## AIM OF THE EXERCISE:
Whatever the records contain, reproduce all of them exactly.

Dataset entries
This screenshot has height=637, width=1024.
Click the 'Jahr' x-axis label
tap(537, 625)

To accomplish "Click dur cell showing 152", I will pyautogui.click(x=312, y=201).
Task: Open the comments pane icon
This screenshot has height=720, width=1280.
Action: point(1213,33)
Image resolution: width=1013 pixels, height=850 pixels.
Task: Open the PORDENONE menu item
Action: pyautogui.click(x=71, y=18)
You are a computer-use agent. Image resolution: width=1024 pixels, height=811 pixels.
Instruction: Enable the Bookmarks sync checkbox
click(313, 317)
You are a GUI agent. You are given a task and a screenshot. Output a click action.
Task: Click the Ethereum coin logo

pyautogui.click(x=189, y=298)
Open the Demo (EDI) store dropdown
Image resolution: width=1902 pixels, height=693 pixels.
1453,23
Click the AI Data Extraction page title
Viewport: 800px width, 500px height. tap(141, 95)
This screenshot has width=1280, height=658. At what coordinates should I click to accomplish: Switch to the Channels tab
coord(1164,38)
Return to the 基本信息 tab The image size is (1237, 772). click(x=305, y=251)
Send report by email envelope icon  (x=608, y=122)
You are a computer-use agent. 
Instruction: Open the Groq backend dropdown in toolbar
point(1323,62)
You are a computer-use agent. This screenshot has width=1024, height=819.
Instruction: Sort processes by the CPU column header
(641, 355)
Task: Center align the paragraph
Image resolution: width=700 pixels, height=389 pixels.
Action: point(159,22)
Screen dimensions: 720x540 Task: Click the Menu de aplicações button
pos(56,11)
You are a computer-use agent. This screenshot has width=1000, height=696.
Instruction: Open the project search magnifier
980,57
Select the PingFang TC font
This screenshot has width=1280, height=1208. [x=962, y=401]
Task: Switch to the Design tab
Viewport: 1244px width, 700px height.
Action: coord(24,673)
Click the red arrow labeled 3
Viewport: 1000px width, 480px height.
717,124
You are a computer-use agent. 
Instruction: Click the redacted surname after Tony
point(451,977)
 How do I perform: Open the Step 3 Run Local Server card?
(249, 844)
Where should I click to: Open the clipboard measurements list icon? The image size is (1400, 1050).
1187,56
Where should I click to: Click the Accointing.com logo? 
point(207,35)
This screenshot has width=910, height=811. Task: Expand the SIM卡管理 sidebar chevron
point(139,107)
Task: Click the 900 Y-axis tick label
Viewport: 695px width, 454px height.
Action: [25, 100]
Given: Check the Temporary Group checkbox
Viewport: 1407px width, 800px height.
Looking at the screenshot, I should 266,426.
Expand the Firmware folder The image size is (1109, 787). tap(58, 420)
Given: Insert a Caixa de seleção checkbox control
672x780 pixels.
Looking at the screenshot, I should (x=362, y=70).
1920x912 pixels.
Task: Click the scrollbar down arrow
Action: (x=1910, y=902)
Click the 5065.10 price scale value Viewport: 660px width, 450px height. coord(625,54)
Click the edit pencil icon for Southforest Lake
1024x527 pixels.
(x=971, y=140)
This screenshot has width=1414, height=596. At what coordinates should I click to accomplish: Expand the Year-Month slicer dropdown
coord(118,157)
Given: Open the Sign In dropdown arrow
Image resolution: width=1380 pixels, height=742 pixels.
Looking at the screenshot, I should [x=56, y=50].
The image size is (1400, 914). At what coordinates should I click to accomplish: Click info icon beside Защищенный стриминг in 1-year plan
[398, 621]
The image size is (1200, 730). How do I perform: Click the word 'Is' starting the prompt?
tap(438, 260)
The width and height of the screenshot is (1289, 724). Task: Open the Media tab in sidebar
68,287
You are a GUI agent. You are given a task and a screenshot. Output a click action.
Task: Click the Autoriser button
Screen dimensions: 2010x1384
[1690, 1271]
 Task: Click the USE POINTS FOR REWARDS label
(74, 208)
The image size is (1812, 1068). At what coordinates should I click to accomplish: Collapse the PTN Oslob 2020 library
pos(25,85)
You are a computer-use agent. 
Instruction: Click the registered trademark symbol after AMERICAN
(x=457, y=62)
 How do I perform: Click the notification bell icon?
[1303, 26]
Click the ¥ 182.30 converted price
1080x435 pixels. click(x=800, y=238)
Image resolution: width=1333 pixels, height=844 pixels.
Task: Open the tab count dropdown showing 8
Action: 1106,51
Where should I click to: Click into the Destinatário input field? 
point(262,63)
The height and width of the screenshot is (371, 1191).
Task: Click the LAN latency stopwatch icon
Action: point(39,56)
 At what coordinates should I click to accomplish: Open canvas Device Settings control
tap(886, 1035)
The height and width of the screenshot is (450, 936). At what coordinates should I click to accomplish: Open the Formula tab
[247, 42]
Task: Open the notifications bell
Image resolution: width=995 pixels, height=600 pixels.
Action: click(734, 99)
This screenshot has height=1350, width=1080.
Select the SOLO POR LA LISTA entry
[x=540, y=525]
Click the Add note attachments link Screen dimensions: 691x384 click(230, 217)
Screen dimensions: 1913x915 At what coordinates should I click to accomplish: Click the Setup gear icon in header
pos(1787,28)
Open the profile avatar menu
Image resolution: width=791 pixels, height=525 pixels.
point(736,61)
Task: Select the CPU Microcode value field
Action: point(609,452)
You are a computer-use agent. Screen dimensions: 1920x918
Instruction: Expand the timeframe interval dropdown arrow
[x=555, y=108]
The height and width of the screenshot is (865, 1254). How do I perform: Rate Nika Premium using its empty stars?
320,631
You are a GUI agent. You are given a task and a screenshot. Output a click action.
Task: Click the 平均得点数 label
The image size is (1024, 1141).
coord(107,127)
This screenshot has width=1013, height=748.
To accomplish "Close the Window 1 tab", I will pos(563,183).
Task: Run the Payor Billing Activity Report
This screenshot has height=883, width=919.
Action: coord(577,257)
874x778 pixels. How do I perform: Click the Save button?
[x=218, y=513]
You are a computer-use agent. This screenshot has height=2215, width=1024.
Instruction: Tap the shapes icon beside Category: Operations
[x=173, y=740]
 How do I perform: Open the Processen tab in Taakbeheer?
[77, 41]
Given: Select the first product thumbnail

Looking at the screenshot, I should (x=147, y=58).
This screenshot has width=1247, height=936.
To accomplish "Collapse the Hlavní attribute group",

## EXERCISE OUTPUT:
This screenshot has height=637, width=1024.
Click the 'Jahr' x-axis label
tap(537, 625)

To accomplish "Click dur cell showing 152", I will pyautogui.click(x=312, y=201).
Task: Open the comments pane icon
This screenshot has height=720, width=1280.
Action: point(1213,33)
Image resolution: width=1013 pixels, height=850 pixels.
Task: Open the PORDENONE menu item
Action: pyautogui.click(x=71, y=18)
You are a computer-use agent. Image resolution: width=1024 pixels, height=811 pixels.
Instruction: Enable the Bookmarks sync checkbox
click(313, 317)
You are a GUI agent. You are given a task and a screenshot. Output a click action.
Task: Click the Ethereum coin logo

pyautogui.click(x=189, y=298)
Open the Demo (EDI) store dropdown
Image resolution: width=1902 pixels, height=693 pixels.
1453,23
Click the AI Data Extraction page title
Viewport: 800px width, 500px height. tap(141, 95)
This screenshot has width=1280, height=658. At what coordinates should I click to accomplish: Switch to the Channels tab
coord(1164,38)
Return to the 基本信息 tab The image size is (1237, 772). click(x=305, y=251)
Send report by email envelope icon  (x=608, y=122)
You are a computer-use agent. 
Instruction: Open the Groq backend dropdown in toolbar
point(1323,62)
You are a computer-use agent. This screenshot has width=1024, height=819.
Instruction: Sort processes by the CPU column header
(641, 355)
Task: Center align the paragraph
Image resolution: width=700 pixels, height=389 pixels.
Action: point(159,22)
Screen dimensions: 720x540 Task: Click the Menu de aplicações button
pos(56,11)
You are a computer-use agent. This screenshot has width=1000, height=696.
Instruction: Open the project search magnifier
980,57
Select the PingFang TC font
This screenshot has width=1280, height=1208. [x=962, y=401]
Task: Switch to the Design tab
Viewport: 1244px width, 700px height.
Action: coord(24,673)
Click the red arrow labeled 3
Viewport: 1000px width, 480px height.
717,124
You are a computer-use agent. 
Instruction: Click the redacted surname after Tony
point(451,977)
 How do I perform: Open the Step 3 Run Local Server card?
(249, 844)
Where should I click to: Open the clipboard measurements list icon? The image size is (1400, 1050).
1187,56
Where should I click to: Click the Accointing.com logo? 
point(207,35)
This screenshot has width=910, height=811. Task: Expand the SIM卡管理 sidebar chevron
point(139,107)
Task: Click the 900 Y-axis tick label
Viewport: 695px width, 454px height.
Action: [25, 100]
Given: Check the Temporary Group checkbox
Viewport: 1407px width, 800px height.
Looking at the screenshot, I should 266,426.
Expand the Firmware folder The image size is (1109, 787). tap(58, 420)
Given: Insert a Caixa de seleção checkbox control
672x780 pixels.
Looking at the screenshot, I should (x=362, y=70).
1920x912 pixels.
Task: Click the scrollbar down arrow
Action: (x=1910, y=902)
Click the 5065.10 price scale value Viewport: 660px width, 450px height. coord(625,54)
Click the edit pencil icon for Southforest Lake
1024x527 pixels.
(x=971, y=140)
This screenshot has width=1414, height=596. At what coordinates should I click to accomplish: Expand the Year-Month slicer dropdown
coord(118,157)
Given: Open the Sign In dropdown arrow
Image resolution: width=1380 pixels, height=742 pixels.
Looking at the screenshot, I should [x=56, y=50].
The image size is (1400, 914). At what coordinates should I click to accomplish: Click info icon beside Защищенный стриминг in 1-year plan
[398, 621]
The image size is (1200, 730). How do I perform: Click the word 'Is' starting the prompt?
tap(438, 260)
The width and height of the screenshot is (1289, 724). Task: Open the Media tab in sidebar
68,287
You are a GUI agent. You are given a task and a screenshot. Output a click action.
Task: Click the Autoriser button
Screen dimensions: 2010x1384
[1690, 1271]
 Task: Click the USE POINTS FOR REWARDS label
(74, 208)
The image size is (1812, 1068). At what coordinates should I click to accomplish: Collapse the PTN Oslob 2020 library
pos(25,85)
You are a computer-use agent. 
Instruction: Click the registered trademark symbol after AMERICAN
(x=457, y=62)
 How do I perform: Click the notification bell icon?
[1303, 26]
Click the ¥ 182.30 converted price
1080x435 pixels. click(x=800, y=238)
Image resolution: width=1333 pixels, height=844 pixels.
Task: Open the tab count dropdown showing 8
Action: 1106,51
Where should I click to: Click into the Destinatário input field? 
point(262,63)
The height and width of the screenshot is (371, 1191).
Task: Click the LAN latency stopwatch icon
Action: point(39,56)
 At what coordinates should I click to accomplish: Open canvas Device Settings control
tap(886, 1035)
The height and width of the screenshot is (450, 936). At what coordinates should I click to accomplish: Open the Formula tab
[247, 42]
Task: Open the notifications bell
Image resolution: width=995 pixels, height=600 pixels.
Action: click(734, 99)
This screenshot has height=1350, width=1080.
Select the SOLO POR LA LISTA entry
[x=540, y=525]
Click the Add note attachments link Screen dimensions: 691x384 click(230, 217)
Screen dimensions: 1913x915 At what coordinates should I click to accomplish: Click the Setup gear icon in header
pos(1787,28)
Open the profile avatar menu
Image resolution: width=791 pixels, height=525 pixels.
point(736,61)
Task: Select the CPU Microcode value field
Action: point(609,452)
You are a computer-use agent. Screen dimensions: 1920x918
Instruction: Expand the timeframe interval dropdown arrow
[x=555, y=108]
The height and width of the screenshot is (865, 1254). How do I perform: Rate Nika Premium using its empty stars?
320,631
You are a GUI agent. You are given a task and a screenshot. Output a click action.
Task: Click the 平均得点数 label
The image size is (1024, 1141).
coord(107,127)
This screenshot has width=1013, height=748.
To accomplish "Close the Window 1 tab", I will pos(563,183).
Task: Run the Payor Billing Activity Report
This screenshot has height=883, width=919.
Action: coord(577,257)
874x778 pixels. How do I perform: Click the Save button?
[x=218, y=513]
You are a computer-use agent. This screenshot has height=2215, width=1024.
Instruction: Tap the shapes icon beside Category: Operations
[x=173, y=740]
 How do I perform: Open the Processen tab in Taakbeheer?
[77, 41]
Given: Select the first product thumbnail

Looking at the screenshot, I should (x=147, y=58).
This screenshot has width=1247, height=936.
To accomplish "Collapse the Hlavní attribute group",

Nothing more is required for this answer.